The regional trade body of Provence wines, the Conseil Interprofessionnel des Vins de Provence  (CIVP), notes that the 2006 harvest is "of a very high quality and probably one of the best vintages of the past decade." Volumes are expected to be close to the average of the past three years.

Growers had little in the way of poor weather to contend with, and the hot, dry summer conditions - sufficiently windy to prevent diseases from developing on the vine - ensured excellent maturity in the grapes.

The first pickings got underway on 16 August in the Hyères area for the Côtes de Provence and in the four "precocious zones" the Coteaux d'Aix-en-Provence. Harvesting began around 10 September for the Coteaux Varois en Provence.
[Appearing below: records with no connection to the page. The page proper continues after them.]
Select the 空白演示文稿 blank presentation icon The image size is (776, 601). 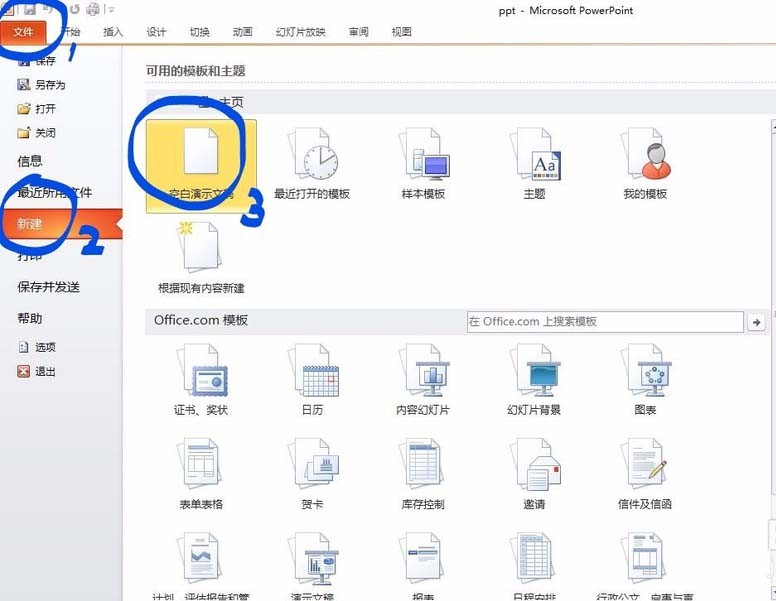(x=201, y=166)
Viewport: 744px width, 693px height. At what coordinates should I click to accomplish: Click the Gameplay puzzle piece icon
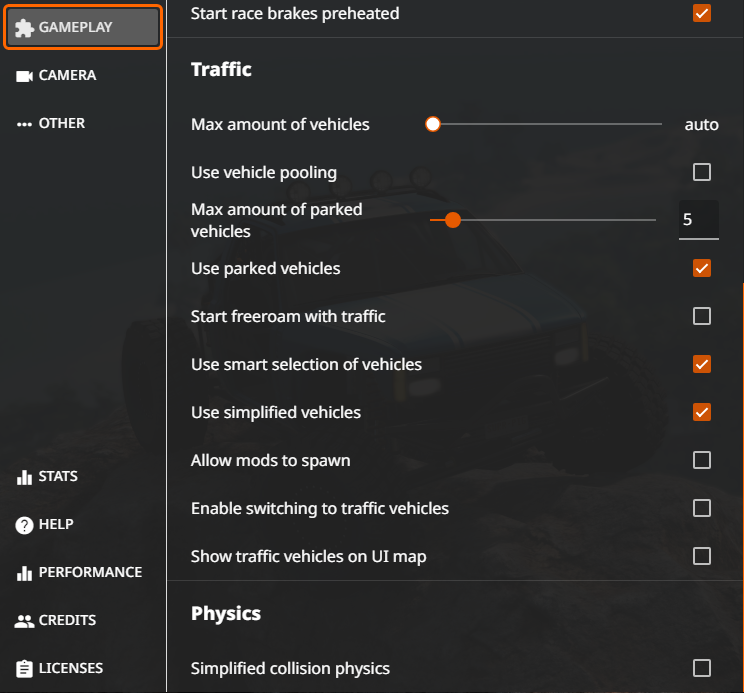click(24, 28)
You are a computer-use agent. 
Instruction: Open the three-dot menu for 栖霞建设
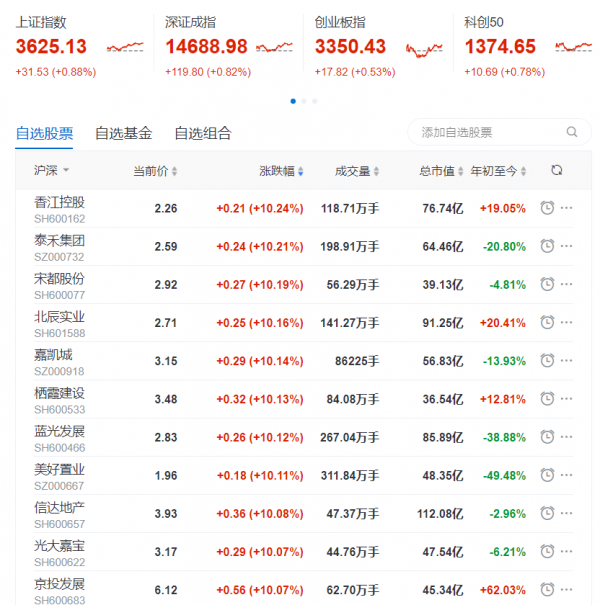(567, 399)
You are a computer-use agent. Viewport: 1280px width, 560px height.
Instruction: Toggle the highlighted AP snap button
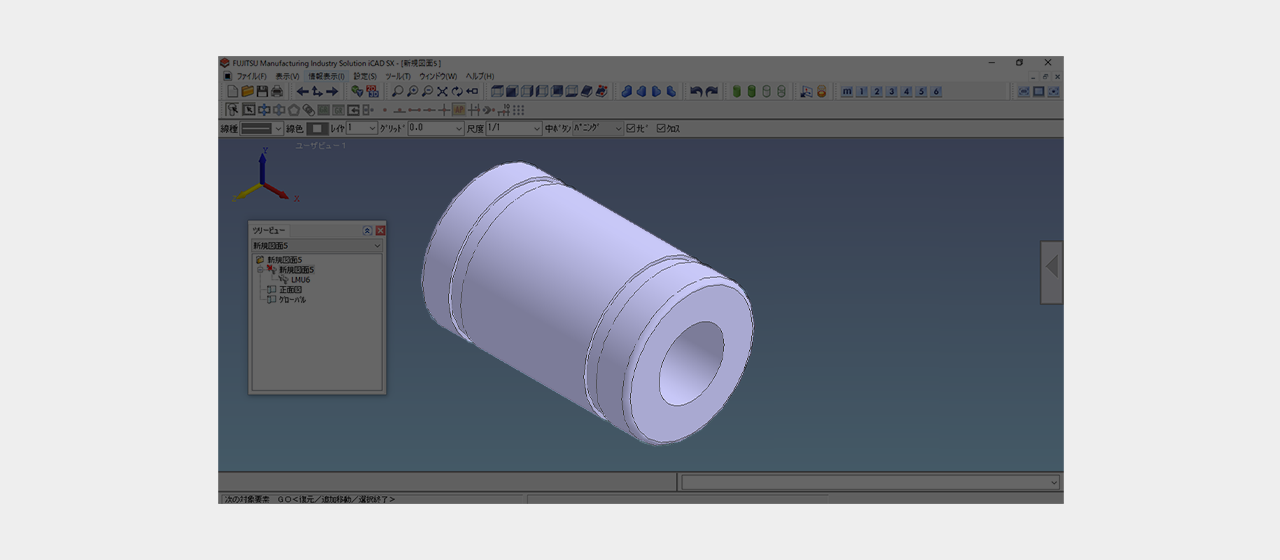458,110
Heavy rainfall in mid-September interrupted harvesting briefly in some areas but in the hours that followed the Mistral wind had dried out the vegetation.

Didier Fritz, manager of the Château de Berne estate, located in the Var department, which produces AOC reds, whites and rosés, confirmed that the 2006 vintage holds a lot of promise. "Harvesting and vinification went well and the first indications are that is that the wines will be of a very good quality," Fritz says.

Fritz has high hopes that the rosés will be on a par with those of 2004 which he says are arguably the best the estate has ever produced. "Pale and aromatic are two characteristics consumers look for more and more in rosés and they are unlikely to be disappointed with our 2006 selection in this respect."

The very dry conditions, typical of the past three years, has produced grapes in excellent condition, the only drawback of the dry weather being its impact on the quantity of the harvest, Fritz adds.

Languedoc Roussillon

In contrast to last year, when harvesting was disrupted by thunderstorms and torrential rain in September, the 2006 crop was picked largely in optimal climatic conditions. This has resulted in a relatively precocious vintage featuring remarkably healthy grapes which have matured well, says the Conseil Interprofessionnel des Vins du Languedoc (CIVL), one of the four Languedoc-Roussillon trade bodies which make up the recently-formed Fédération Inter Sud de France.

The CIVL highlights an ideal meteorological pattern - a long, hard winter with abundant rainfall followed by hot and very dry weather, with ripening taking place from early-July, coinciding with a heatwave.

Strong northerly winds, accompanied by very cool nights helped the development of the aromatic aspect of the grapes, while thunderstorms around mid-August brought some welcome moisture at the right moment, allowing the grapes to mature in the best conditions.

The Chardonnays, now the principal vine of the region's crémant, are very fresh and fruity, while the favourable conditions in July and August have resulted in a very good sugar/acid ratio, which is set to produce an excellent vintage for very fruity sparkling wines. Syrah and Grenache reds are respectively "aromatic" and "colourful".

It is tempting to compare the current crop with the 2001 and 2003 vintages but water reserves built up in the winter have ensured an even better balance, the CIVL adds. In quantity terms, the Languedoc AOCs are expected to be down slightly on last year.

"2006 will be a good vintage," says Christophe Jammes, who heads up the CIVL's economic department. "In general, we don't have any worries on the quality side. Our problems lie in better managing the supply side of things in order to ensure that the quantities put on to the market for each category of wine - from the top end of the range to the vins de table - correspond more or less to what it can absorb," he adds.